Start of Task input
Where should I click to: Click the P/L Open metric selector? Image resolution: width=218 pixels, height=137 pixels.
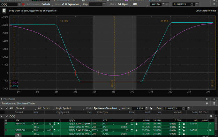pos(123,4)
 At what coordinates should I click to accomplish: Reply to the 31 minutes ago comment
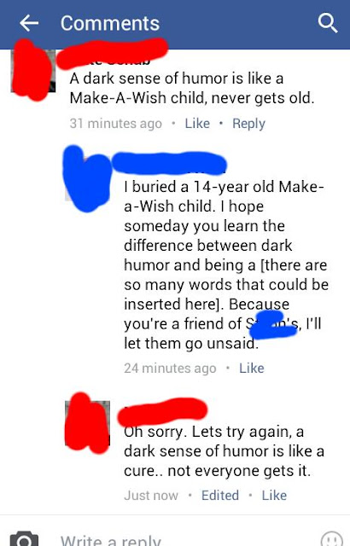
End of Task input
Start of Task input
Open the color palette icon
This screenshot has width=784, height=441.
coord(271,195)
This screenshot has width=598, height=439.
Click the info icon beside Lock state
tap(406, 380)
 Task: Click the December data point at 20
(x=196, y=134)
End of Task input
Beginning with the line that contains "Where should I", write out the lines of the material above exactly, and end with the line that contains "At what coordinates". Omit the pictures.

• _Answer space_
Where should I click to: Click the P/L Open metric selector? Image resolution: width=218 pixels, height=137 pixels.
pos(123,4)
 At what coordinates should I click to accomplish: Reply to the 31 minutes ago comment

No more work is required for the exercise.